Yours truly began self-managing his and his wife's IRA stock portfolios with a discount broker in January, 1987, moving funds from Dreyfus Mutual Funds. That year was like a final exam for a young investor with 7 years of experience in the financial markets. This period now reminds me of pre-crash 1987.
What was happening as the year wore on is that more and more stocks, or stock groups, ran up and then collapsed hard. The averages kept moving up, but the underpinnings just kept looking weaker. Then of course there was an accelerating down-move that simply brought the averages back to their multi-year uptrend line, and the bull market resumed. Shortly before the crash of 1987, Barron's featured an article about a new trend, which was of the sudden riches that young people in Wall Street were enjoying. Sound familiar, with financial companies paying out huge bonuses again?
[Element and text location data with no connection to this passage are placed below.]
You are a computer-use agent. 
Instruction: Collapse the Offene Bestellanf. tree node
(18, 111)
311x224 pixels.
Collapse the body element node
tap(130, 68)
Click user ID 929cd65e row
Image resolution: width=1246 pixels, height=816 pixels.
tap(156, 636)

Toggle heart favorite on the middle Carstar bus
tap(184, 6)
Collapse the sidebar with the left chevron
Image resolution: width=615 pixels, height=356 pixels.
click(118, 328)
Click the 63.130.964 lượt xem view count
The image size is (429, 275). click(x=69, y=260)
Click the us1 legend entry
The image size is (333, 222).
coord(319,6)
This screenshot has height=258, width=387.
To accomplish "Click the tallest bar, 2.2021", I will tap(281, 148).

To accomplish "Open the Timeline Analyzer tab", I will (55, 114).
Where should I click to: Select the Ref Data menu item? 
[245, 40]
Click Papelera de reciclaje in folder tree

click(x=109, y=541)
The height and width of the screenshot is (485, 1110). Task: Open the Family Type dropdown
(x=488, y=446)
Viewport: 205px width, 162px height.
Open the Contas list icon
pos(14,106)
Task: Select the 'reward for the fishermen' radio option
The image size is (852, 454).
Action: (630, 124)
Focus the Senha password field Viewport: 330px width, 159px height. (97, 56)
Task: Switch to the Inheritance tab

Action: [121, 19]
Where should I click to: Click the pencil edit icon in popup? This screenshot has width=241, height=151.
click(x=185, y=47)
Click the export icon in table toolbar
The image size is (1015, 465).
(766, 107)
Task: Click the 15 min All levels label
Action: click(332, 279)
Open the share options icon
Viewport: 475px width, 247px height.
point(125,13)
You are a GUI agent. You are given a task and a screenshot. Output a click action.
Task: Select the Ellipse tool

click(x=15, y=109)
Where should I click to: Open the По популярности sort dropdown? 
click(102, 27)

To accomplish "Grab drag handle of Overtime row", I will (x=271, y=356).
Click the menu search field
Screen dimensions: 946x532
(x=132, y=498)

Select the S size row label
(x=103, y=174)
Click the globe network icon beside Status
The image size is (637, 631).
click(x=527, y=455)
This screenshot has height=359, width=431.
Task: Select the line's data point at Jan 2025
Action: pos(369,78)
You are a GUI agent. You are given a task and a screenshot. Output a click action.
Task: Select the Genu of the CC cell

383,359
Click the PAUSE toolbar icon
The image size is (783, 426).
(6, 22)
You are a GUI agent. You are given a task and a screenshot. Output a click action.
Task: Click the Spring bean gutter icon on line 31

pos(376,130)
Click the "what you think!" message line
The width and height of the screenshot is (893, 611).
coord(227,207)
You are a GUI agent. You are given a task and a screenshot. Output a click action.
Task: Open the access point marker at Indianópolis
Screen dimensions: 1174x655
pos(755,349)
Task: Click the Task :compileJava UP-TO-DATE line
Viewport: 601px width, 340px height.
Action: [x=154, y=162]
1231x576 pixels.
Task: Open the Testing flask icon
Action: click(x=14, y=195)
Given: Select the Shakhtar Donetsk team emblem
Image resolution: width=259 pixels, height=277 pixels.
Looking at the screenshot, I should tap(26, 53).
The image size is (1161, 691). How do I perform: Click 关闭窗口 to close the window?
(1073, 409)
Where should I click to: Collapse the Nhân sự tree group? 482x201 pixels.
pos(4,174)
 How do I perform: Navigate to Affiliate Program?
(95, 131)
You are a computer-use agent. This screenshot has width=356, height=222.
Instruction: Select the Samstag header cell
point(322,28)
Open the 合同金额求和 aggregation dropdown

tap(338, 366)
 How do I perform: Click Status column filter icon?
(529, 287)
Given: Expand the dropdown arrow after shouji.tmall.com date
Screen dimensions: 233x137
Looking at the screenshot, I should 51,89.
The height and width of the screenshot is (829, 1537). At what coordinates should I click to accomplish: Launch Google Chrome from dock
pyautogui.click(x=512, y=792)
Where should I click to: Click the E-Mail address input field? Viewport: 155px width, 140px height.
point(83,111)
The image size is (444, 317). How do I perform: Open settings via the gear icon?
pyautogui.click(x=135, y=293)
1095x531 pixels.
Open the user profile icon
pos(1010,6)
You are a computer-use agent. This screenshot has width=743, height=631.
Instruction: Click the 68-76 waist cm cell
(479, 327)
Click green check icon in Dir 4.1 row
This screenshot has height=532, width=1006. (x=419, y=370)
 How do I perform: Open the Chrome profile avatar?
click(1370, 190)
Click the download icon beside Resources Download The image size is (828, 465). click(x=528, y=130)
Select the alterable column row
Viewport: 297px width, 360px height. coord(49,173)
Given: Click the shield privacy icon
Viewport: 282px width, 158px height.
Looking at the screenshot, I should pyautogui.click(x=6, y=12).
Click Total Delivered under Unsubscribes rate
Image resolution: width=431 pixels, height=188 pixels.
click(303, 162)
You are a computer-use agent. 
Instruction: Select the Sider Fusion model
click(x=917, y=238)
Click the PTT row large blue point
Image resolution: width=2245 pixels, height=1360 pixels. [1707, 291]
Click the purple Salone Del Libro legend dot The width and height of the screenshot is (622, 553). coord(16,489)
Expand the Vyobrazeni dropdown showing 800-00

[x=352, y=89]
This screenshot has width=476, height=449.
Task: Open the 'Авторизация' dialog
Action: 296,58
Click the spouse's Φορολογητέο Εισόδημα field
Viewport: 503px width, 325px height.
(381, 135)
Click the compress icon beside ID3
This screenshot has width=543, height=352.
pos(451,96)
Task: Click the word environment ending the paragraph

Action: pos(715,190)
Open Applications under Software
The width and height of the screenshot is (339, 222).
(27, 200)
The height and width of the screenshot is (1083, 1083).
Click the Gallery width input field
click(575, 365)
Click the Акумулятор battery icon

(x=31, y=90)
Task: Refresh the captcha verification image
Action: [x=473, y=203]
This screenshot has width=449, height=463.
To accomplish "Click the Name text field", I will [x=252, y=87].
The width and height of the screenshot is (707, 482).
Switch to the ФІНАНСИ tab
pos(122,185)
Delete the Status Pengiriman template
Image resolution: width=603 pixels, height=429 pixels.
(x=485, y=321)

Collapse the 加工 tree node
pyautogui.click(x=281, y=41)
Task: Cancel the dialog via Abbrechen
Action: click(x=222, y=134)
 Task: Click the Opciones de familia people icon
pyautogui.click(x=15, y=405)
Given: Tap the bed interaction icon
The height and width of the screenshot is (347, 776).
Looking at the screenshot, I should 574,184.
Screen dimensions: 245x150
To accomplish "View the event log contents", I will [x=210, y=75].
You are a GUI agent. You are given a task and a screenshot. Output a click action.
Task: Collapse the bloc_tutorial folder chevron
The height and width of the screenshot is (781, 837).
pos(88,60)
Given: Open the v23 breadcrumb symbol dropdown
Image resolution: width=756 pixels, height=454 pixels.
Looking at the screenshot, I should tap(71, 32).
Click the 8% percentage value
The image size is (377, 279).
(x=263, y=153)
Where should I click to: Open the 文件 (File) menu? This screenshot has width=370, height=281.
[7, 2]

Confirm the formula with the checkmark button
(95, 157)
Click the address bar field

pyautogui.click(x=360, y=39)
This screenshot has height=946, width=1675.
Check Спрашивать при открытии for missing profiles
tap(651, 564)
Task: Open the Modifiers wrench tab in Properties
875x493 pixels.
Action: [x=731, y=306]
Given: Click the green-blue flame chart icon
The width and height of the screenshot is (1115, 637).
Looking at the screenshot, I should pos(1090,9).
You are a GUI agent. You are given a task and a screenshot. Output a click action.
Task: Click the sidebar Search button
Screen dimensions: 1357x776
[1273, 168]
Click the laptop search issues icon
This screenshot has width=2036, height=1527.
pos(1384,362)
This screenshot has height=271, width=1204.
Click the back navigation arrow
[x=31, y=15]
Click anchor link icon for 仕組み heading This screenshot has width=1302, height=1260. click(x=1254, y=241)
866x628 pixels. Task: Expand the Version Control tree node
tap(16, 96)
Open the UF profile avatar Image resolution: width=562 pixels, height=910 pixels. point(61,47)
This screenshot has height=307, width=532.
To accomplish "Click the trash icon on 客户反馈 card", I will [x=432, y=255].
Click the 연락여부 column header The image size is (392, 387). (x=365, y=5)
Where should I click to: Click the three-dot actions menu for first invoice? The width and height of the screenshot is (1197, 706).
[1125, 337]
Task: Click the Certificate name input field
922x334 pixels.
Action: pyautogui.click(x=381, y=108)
We are now experiencing what looks like pre-crash 1987-type action. Just as the skeptics have been pointing out, the move off the March 2009 lows has been a low-volume affair. Just today, ARO (Aeropostale) and CVS have had gap openings sharply down on huge volume. Other stocks have done the same recently, and others that would appear to be of high quality such as Northern Trust and FPL have just both collapsed/eroded into bear configurations. And, the chart of Treasuries has just turned bearish. Just as are the financials that led the averages up, these and other gapping-down companies of late have little or no dividend yields. So the longer-term holder of these stocks is left sucking air. CVS was a high-30s stock. What does its owner do when CVS, with little or no dividend yield and selling at over 100 times tangible book value, is suddenly a high-20s stock?
The salesmen, touts and the like for the stock market tell you--correctly--that Treasuries are a risky investment. Their solution: buy CVS and the like because of this and that reason. What they don't tell you is that CVS usually reports a negative tangible book value. This is allegedly because of purchase accounting. But maybe their modus operandus is to overpay for acquisitions to create the illusion of growth in what is not an especially profitable business? If investors don't see a sustainable dividend flow, or a Microsoft-type build-up of cash on the balance sheet, they are at the mercy of being left wondering whether to buy, sell or hold on a 21% down day for the stock when the averages are soaring.
At least if you hold a 10-year Treasury yielding 3.5% for 2 years, you get back 7% and then only have to hold for 8 more years to get a do-over. A stock is forever. Paradoxically, that "foreverness" makes people trade it, because for all they know, CVS will go down every year for the next 20 years.
I recently read an online article about how many bears of 1-2 years ago have switched to the bull camp. On the other hand, I haven't heard of a bull of 1-2 years ago who is now bearish. Yet the energy is to the downside as in 1987.
Plus you may have noticed that unlike in 1987, the path of least resistance as per trendlines is down for the stock averages, especially adjusted as they really should be for the general price level.
I still like McDonald's for the long haul, but I liked it better at $56 than at $61.
With today's soaring productivity numbers, it is looking increasingly likely that the headline news will become "less good". The structure of the stock market makes it look to me increasingly as though a more general "correction" will follow the volume of leaders such as CVS to the downside.
One also wonders if the profit-taking in gold today is a warning for stocks, given that gold has been the leader; or is it the beginning of a welcome turn toward real rather than monetary wealth creation via human ingenuity and effort.